Supreme Court of Mississippi, En Banc

November 9, 2017


          DATE OF JUDGMENT: 07/15/2014






          KING, JUSTICE.

         ¶1. Justin Barrett Blakeney was convicted of capital murder and sentenced to death after a trial in Jones County before Greene County jurors. Because reversible error occurred in the denial of Blakeney's opportunity to present a complete defense, by allowing evidence and testimony obtained from informants working as State agents, and through prosecutorial misconduct, we now reverse Blakeney's conviction and sentence and remand his case for a new trial on the merits.


         ¶2. On August 10, 2010, twenty-six-year-old Justin Barrett Blakeney called 911, stating that two-year-old Victoria Viner ("V.V.") had become unresponsive. Blakeney and Lidia Viner, V.V.'s mother, had been dating for approximately eight months at that time.[1] Viner was a noncitizen of the United States.

         ¶3. Blakeney and Viner had been living together for approximately six months. V.V. had attended daycare when Blakeney first moved in, but Blakeney had been keeping V.V. at home for around two months because he did not have a job and the couple needed to save money. Blakeney would watch V.V. from when Viner left for work around 10 a.m. until around 2 p.m. when Viner returned home.

         ¶4. On August 10, Viner had left for work around 10 a.m., and Blakeney had been alone with V.V. She was still asleep in her crib at the time Viner left. Around 10:30, Blakeney saw that V.V. was awake. Blakeney asked if she wanted to get some milk, and she responded yes. Blakeney stated that he noticed that V.V. had squinted her eyes and thought that she had a headache. Blakeney picked her up from her crib and placed V.V. on the floor. He began walking into the kitchen with V.V. following behind. Blakeney stated that he had taken two steps into the kitchen when he heard what sounded like a loud thump.
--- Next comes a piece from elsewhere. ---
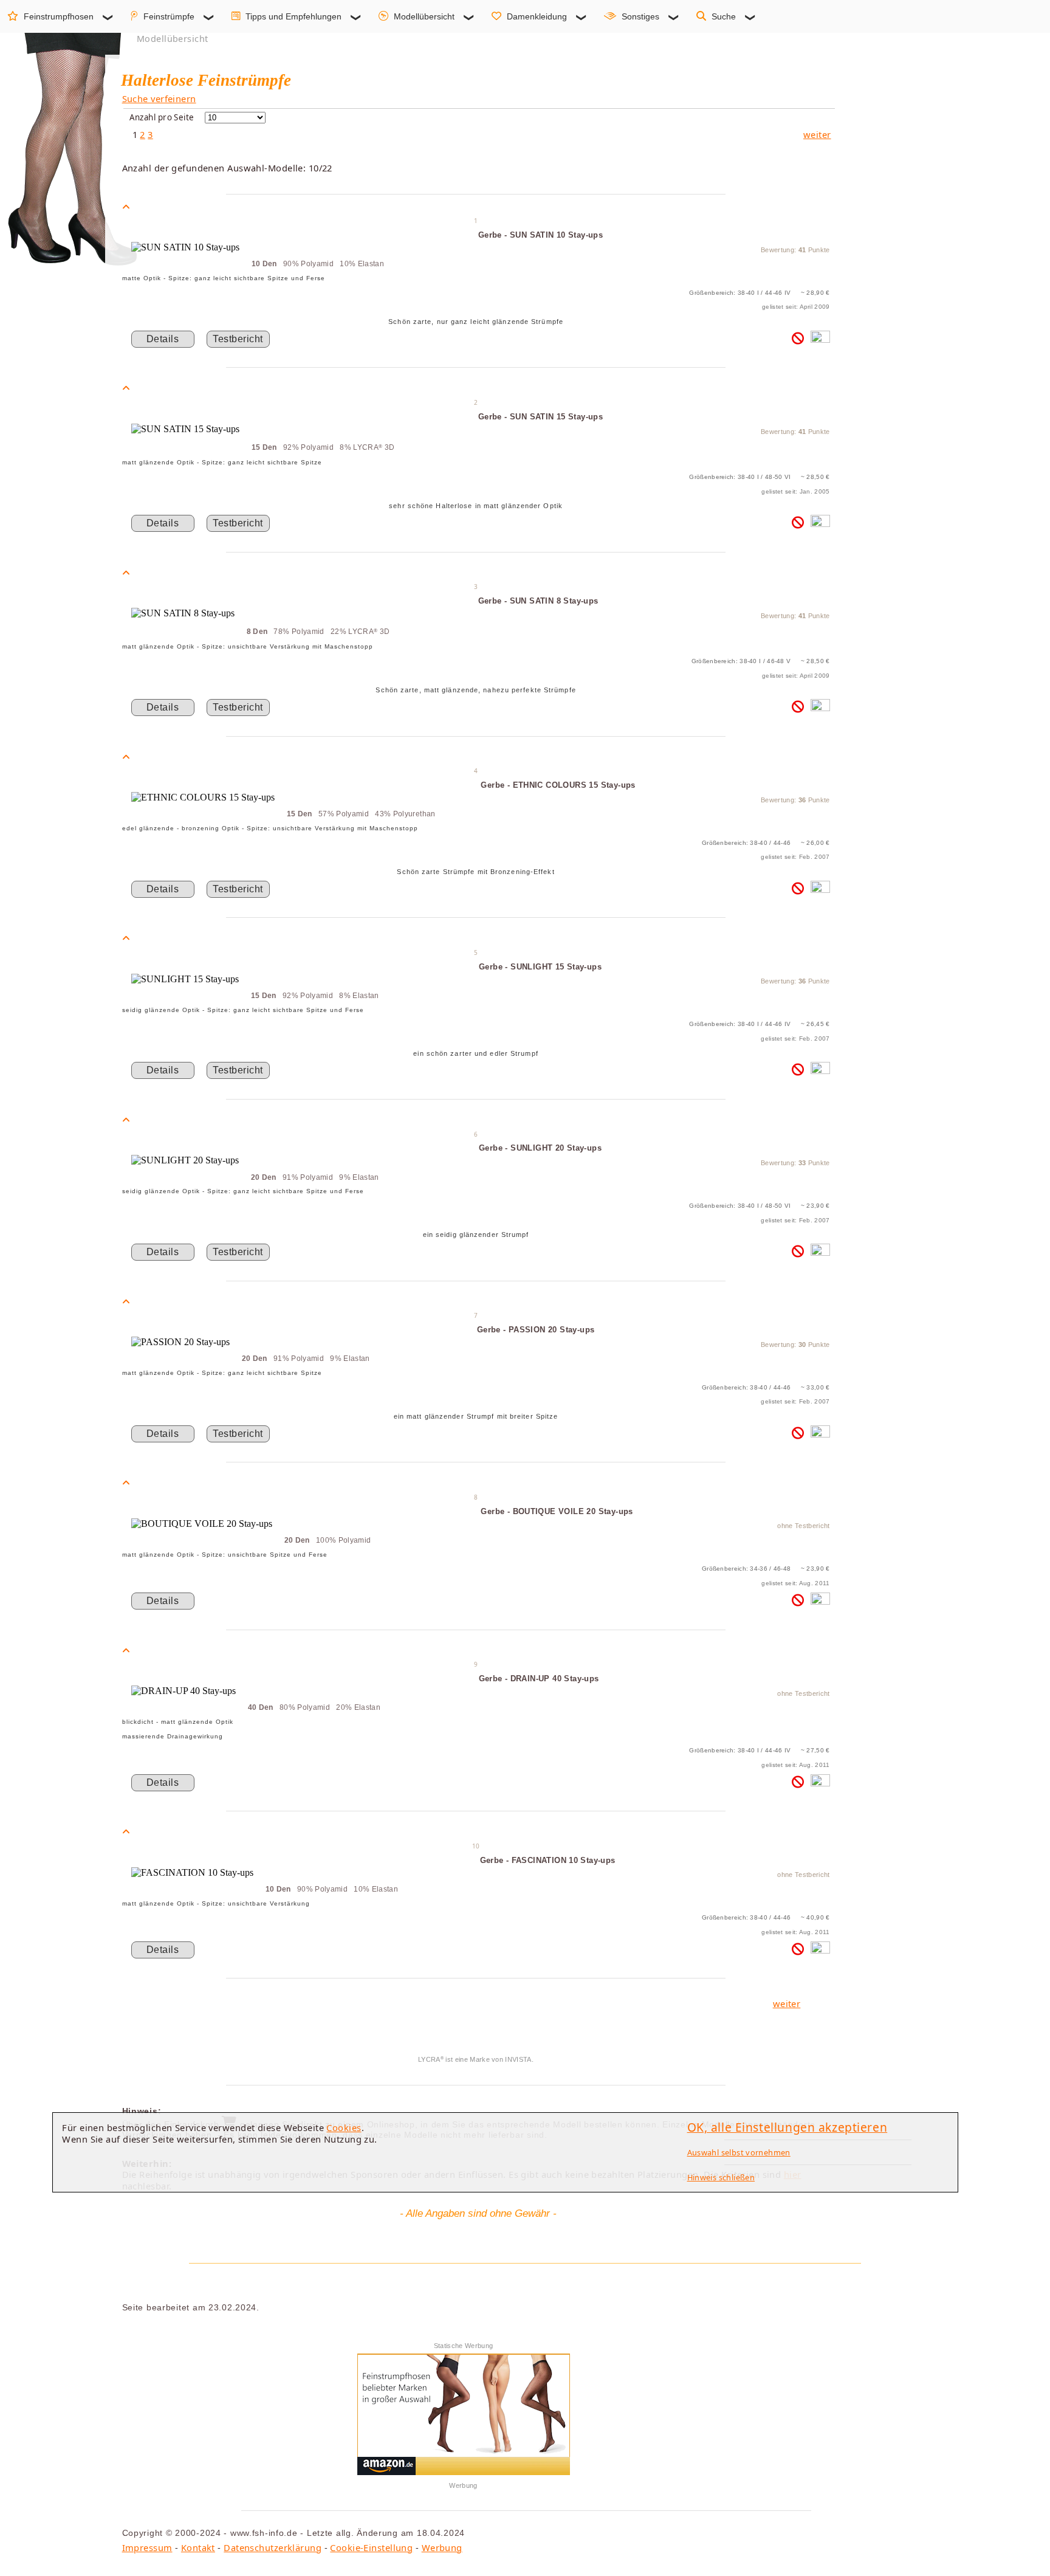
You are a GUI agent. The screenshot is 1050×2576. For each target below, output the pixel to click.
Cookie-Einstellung (371, 2547)
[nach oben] (126, 207)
Blakeney turned around and saw V.V. lying face down on the carpet. When Blakeney picked her up, V.V. was unresponsive and limp. V.V. then began to tense and clench both her fists to her chest. Blakeney called 911 and then called Viner at work.[2] Viner also called 911 and, when asked if V.V. had been having medical problems lately, stated that V.V. had been throwing up and had been cranky. Viner stated that she had been giving V.V. Tylenol because she had not felt well.

         ¶5. Chief William Lee Garrick, a medical first responder for the Calhoun fire department, arrived at Blakeney's house approximately four or five minutes after Blakeney had called 911. Chief Garrick testified that when he arrived, Blakeney had been sitting in a chair next to the couch where V.V. had been lying and had waved Chief Garrick in. Blakeney had informed Chief Garrick that he did not know what had happened, that he had been in a different room and had found V.V. that way.

         ¶6. V.V. was rushed to the South Central Regional Medical Center emergency room. Michael LaRochelle, M.D., medical director of the emergency department at South Central, saw V.V. when she arrived at the hospital and began an examination. Dr. LaRochelle stated that he had not found any obvious reason why V.V. had been in an unresponsive condition but a CAT scan had shown some diffuse injury throughout her brain. A diffuse injury of the brain is a generalized brain injury as opposed to a specific localized injury. Dr. LaRochelle explained that if a person were to fall and hit her head, normally the person would bleed at the point where she had hit her head. A diffuse injury causes swelling and microscopic bleeding throughout the entire brain. Dr. LaRochelle stated that the diffuse injury had indicated to him "a repeated episode or at least one severe shaken type scenario or certainly a repeated type of injury that caused swelling and diffuse injury." Because of suspected child abuse, personnel in Dr. LaRochelle's department called in law enforcement to investigate the matter. V.V. had no other abnormal bruising or marks on her body.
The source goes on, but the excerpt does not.